まず箱絵がファミリー向けの雰囲気を漂わせている点だ。無論ファミリーだけで楽しむつもりで購入するならなんの問題もない。ただ、大人だけで遊ぶ時に本作を出した時に「えっ、家族で遊ぶ系?私たちも十分楽しめる?」と言う危惧を感じさせるかもしれない。遊んでもらえればそれがただの杞憂ということはすぐに理解してもらえるだろう。ただ、箱を見ただけの感じで言うと大人がそそられるパッケージかどうか、と言う点は弱点となりうる。

次にコンポーネントだ。本作は2007年の作品ということもあり、昨今の豪華なコンポーネントを見慣れてる人が見てしまうと「少し寂しい?」と感じてしまうかもしれない。本作が好きな私でもこの点は認めざるを得ない。ただし、ゲームの本質や楽しさは上記のとおりしっかり確立しているし、コンポーネントが遊び感に悪影響を与えている訳でもない。コンポーネントだけで本作を敬遠するのは勿体無いと、個人的には感じる。
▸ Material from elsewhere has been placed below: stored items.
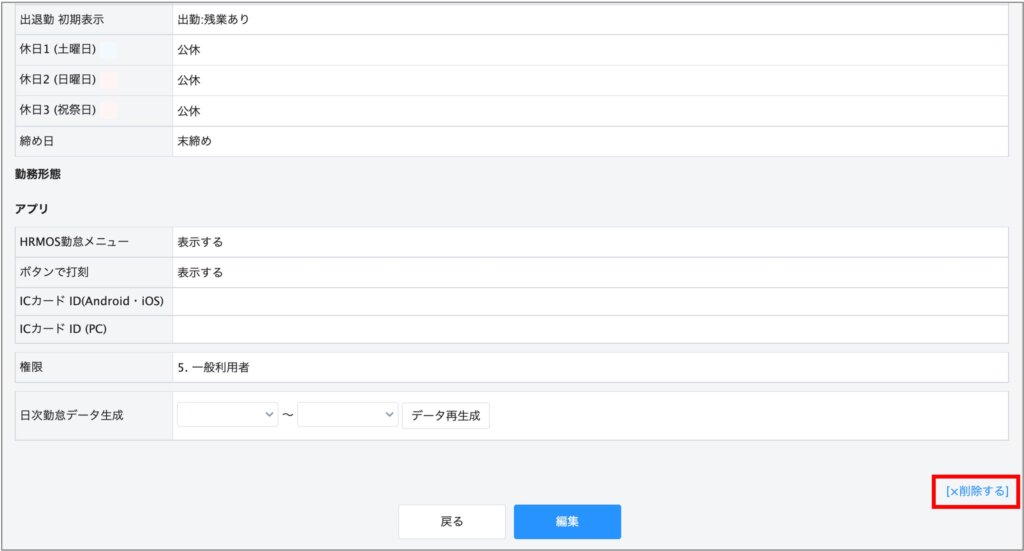
Task: Select the color swatch beside 休日2 (日曜日)
Action: pos(108,80)
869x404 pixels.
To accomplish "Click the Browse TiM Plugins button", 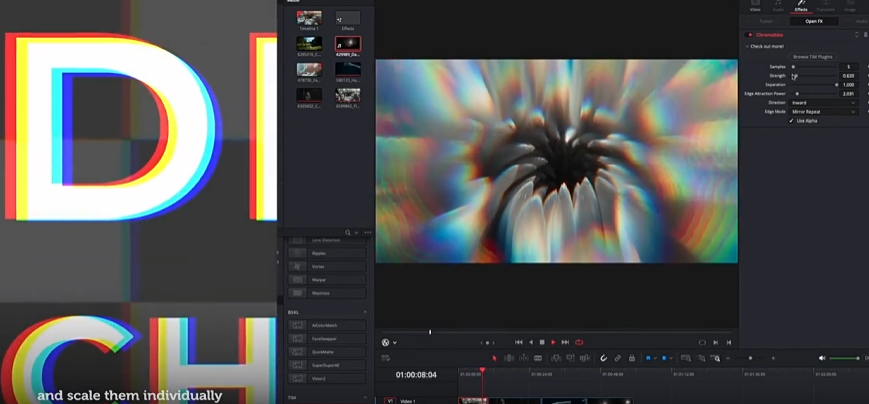I will coord(812,57).
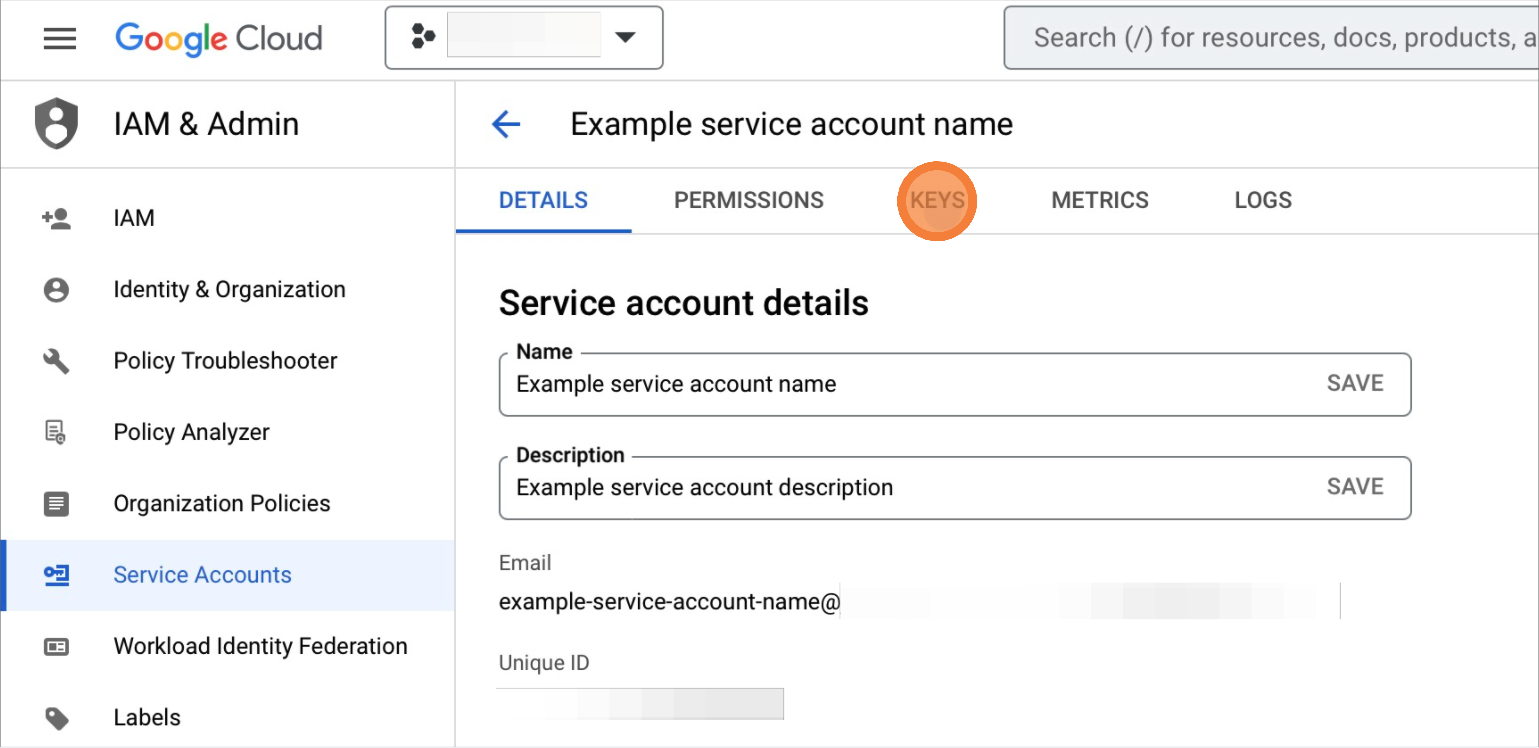The width and height of the screenshot is (1539, 748).
Task: Save the service account name
Action: pos(1355,383)
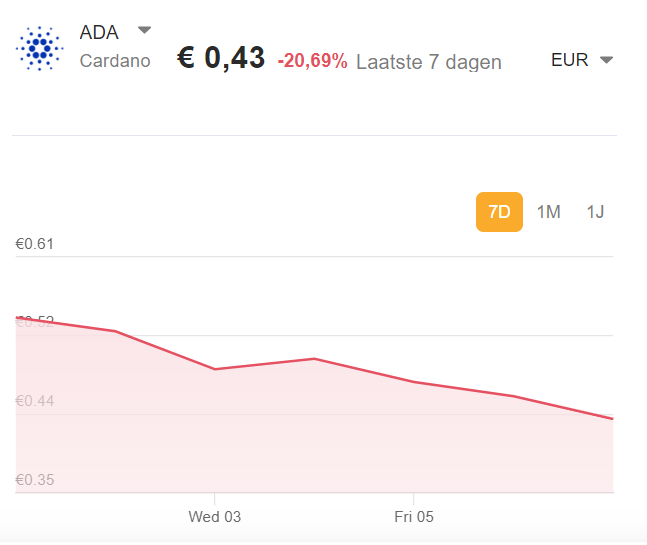Click the shaded pink area under chart line
This screenshot has height=545, width=647.
300,440
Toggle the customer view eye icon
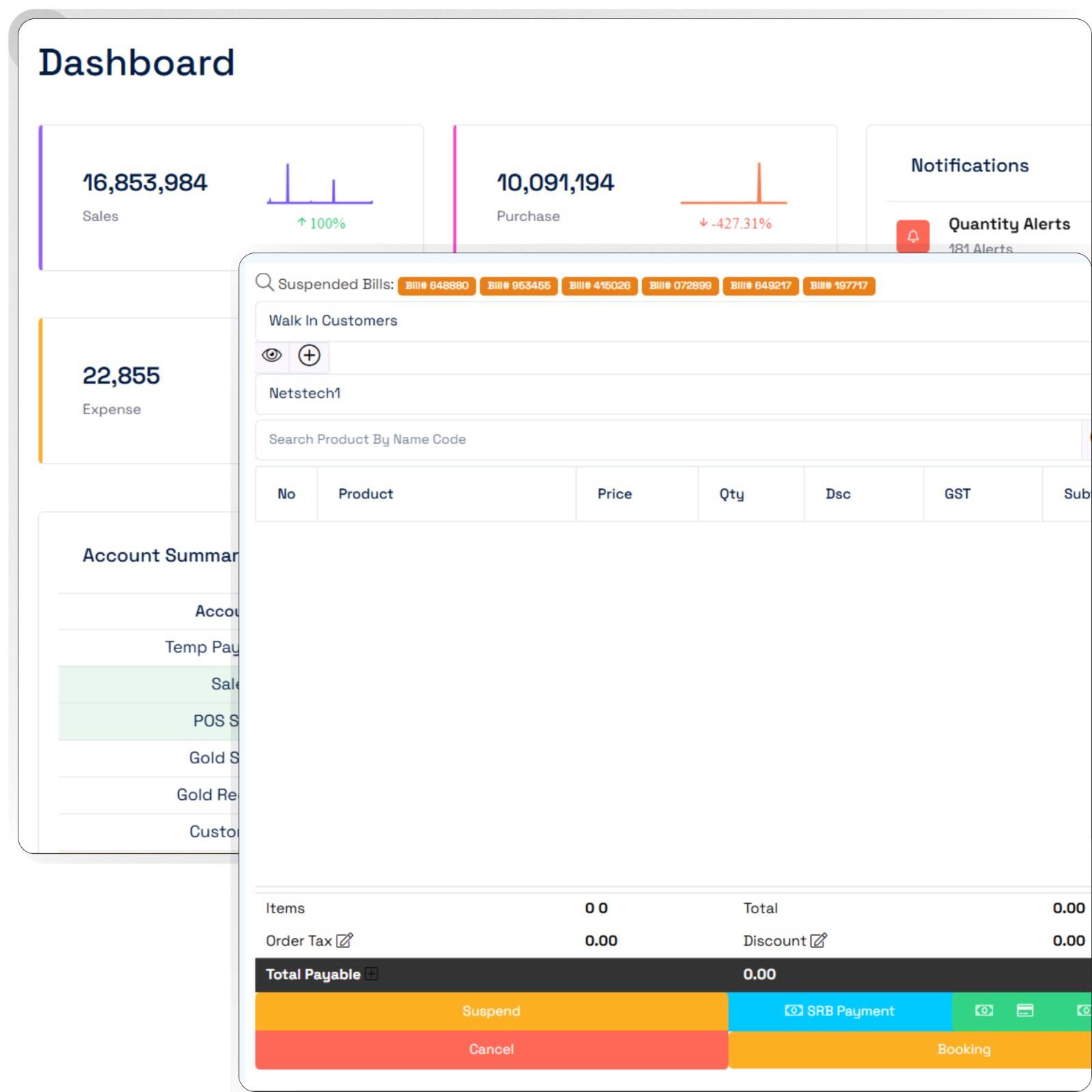1092x1092 pixels. click(272, 356)
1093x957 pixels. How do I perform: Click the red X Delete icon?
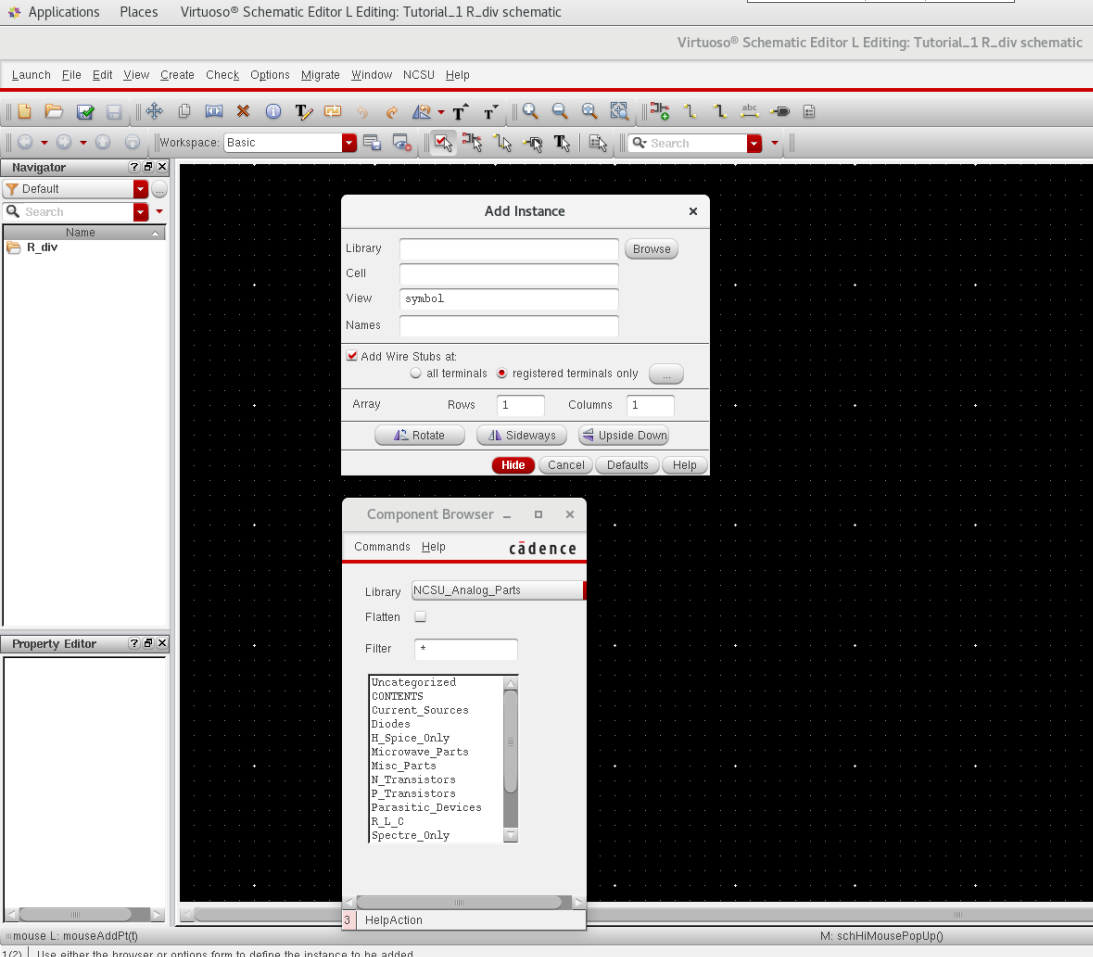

また、最初に「軽め中量級」と書いた通り、色々な要素は付加されているものの、本作の根っこはコロレットにあり、重量級ゲーマーを満足させる程の複雑性があるとは言えない点も言及しておかなければならない。ただし、どんなゲームであっても全ての層を満足させることなどあり得ない。重量級に寄せれば初心者には理解が追いつかないだろうし、初心者に寄せれば重量級好きの人からは物足りないと感じられるだろう。結局は「ターゲットをどこに置いているか」の問題だ。

本作は「カードゲームから、ボードを使ったゲームへ」と移行を考えている層に対する最適解の1つだと筆者は考える。それと同時に、熟練者であってもコロレットのもたらす「タイルを引くか取るかの悩ましい2択」というゲームの本質を愛する人も少なくないと推察する。となれば、「全方位」とはいかなくとも比較的広い層が本作を楽しめるのではないだろうか。


まとめ

以上で見てきたように、本作は

・動物園を上手に作り、勝利点を競うゲーム。

・基本的には「引くか、取るか」の2択を迫られるのが苦し楽しい。本質的な楽しみはコロレットから良い意味で引き継がれている。

・ただし、ボードを使うことで囲いに置ける動物の数の上限等も設けられており

・お金、売店、繁殖等の要素も加えられて

・源流となったコロレットとは異なる楽しみを提供することに成功している。

・箱絵にファミリー感が漂っていたり、コンポーネントがやや寂しめ等、弱点がない訳ではないが、

・ボードを使ったゲームを遊んでみたい方への導入として、最適解の1つとなり得るし

・本作のジレンマ溢れる2択の楽しさを愛する人は熟練者にも一定数いると推測される事から

・幅広いターゲット層が楽しめる良作に仕上がっているものと思われる


以上です!本作のような少し古めのゲームをご紹介すると「懐古主義」と言われるのかもしれませんが、私自身が2024年に遊んで「今でも面白いものは面白い!」と感じたので、皆様に魅力を伝えたいと思いレビューを書きました^^

本作はBGAでも遊べるので、興味を持たれた方は是非一度遊んでみてもらえればと思います。